Speaker
Description
Flares and coronal mass ejections (CMEs) cause immediate and adverse effects on the interplanetary space and geospace. In an era of space-based technological civilization, the deeper understanding of the mechanisms that produce them and the construction of efficient prediction schemes are of paramount importance. The source regions of flares and CMEs exhibit some common morphological characteristics, such as $\delta$-spots, filaments and sigmoids, which are associated with strongly sheared magnetic polarity inversion lines, indicative of the complex magnetic configurations that store huge amounts of free magnetic energy and helicity.
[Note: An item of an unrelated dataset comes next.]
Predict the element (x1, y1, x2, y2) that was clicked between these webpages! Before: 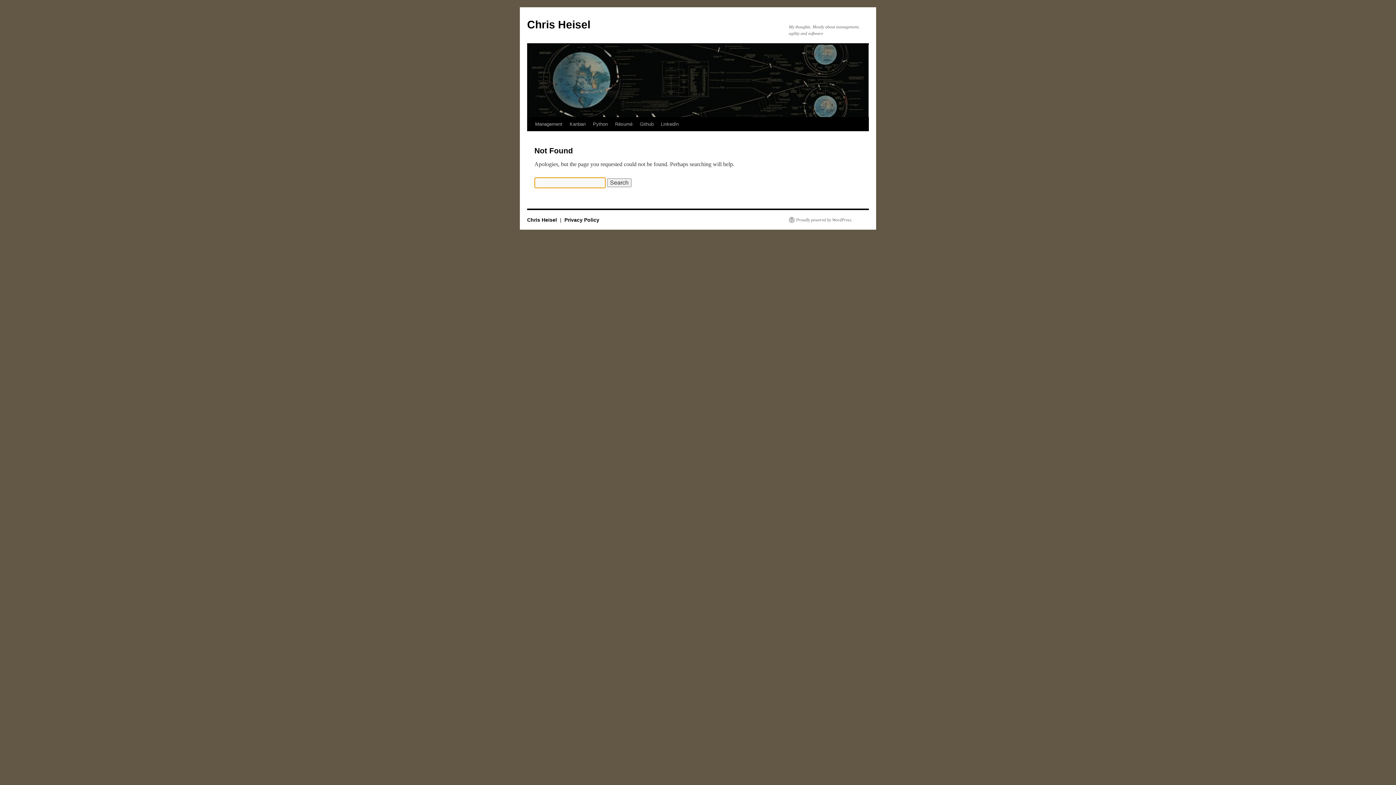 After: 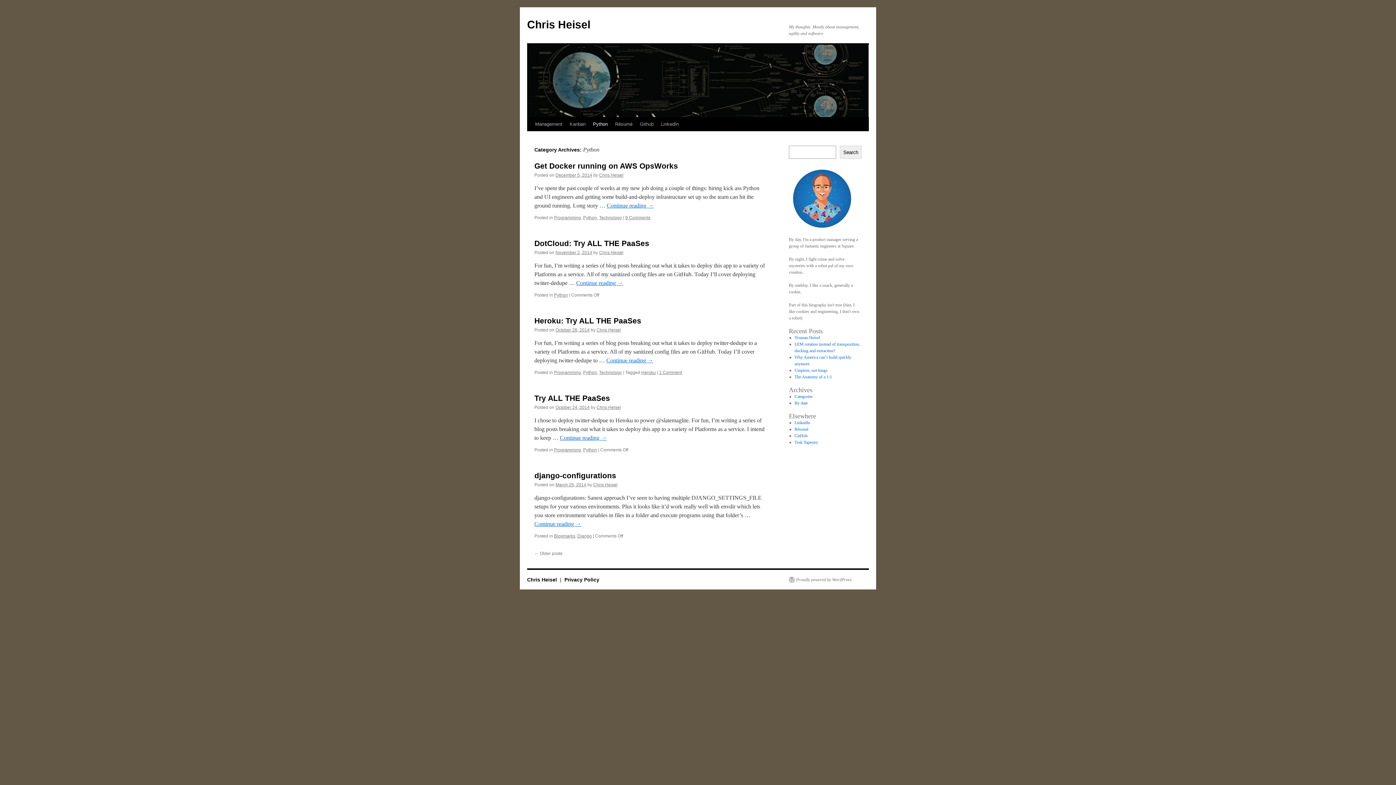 Action: bbox: (589, 117, 611, 131) label: Python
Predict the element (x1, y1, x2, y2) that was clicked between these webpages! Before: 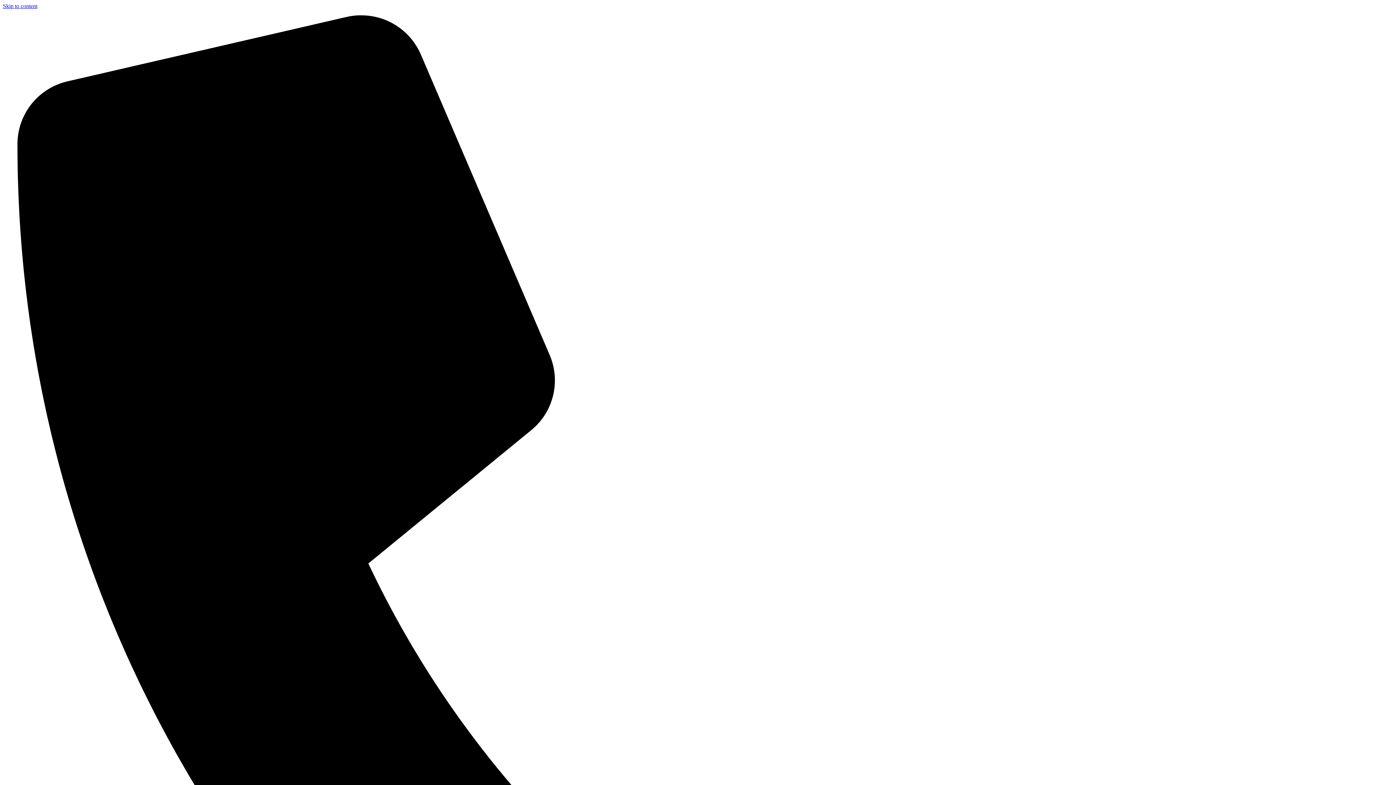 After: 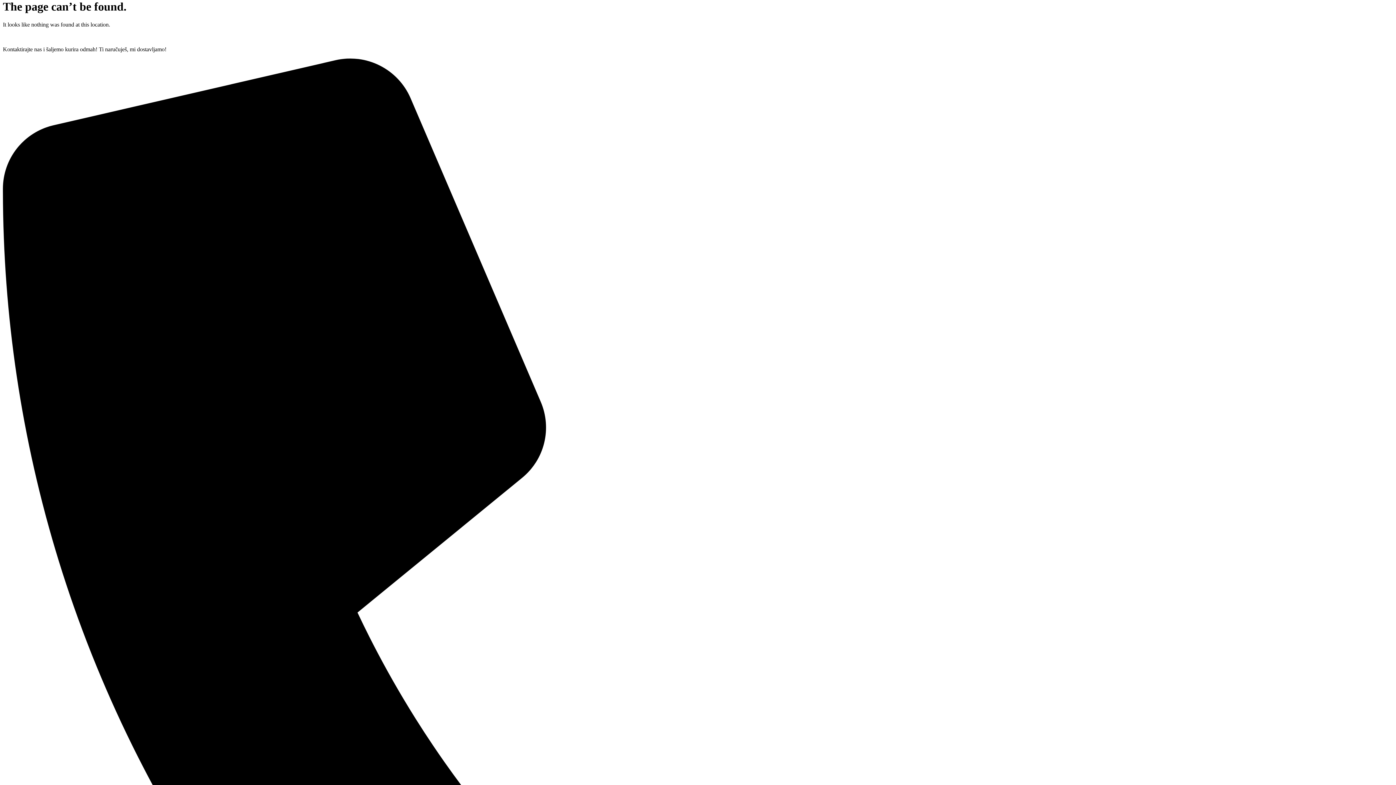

The challenge is to transform this empirical knowledge into parameters/predictors that can help us distinguish efficiently between quiet, flare-, and CME-productive (eruptive) active regions. Such predictors were first introduced when systematic ground-based observations of the photospheric magnetic field became possible and the relevant research was boosted by the introduction of near real time, uninterrupted, high-quality observations from space, which allowed the study of large, statistically significant samples. Nowadays, machine learning methods accommodate the processing of data of increasing volume and complexity, comprising not only photospheric magnetograms, but also EUV images, spectra, and time series, thus widening our inventory of data sources and feature extraction methods. In this talk I will review these efforts to parameterize the characteristics of eruptive active regions and their application in operational prediction schemes. I will discuss some of the challenges of flare and CME prediction as well as the importance of transforming new knowledge into more efficient predictors and including new types of data.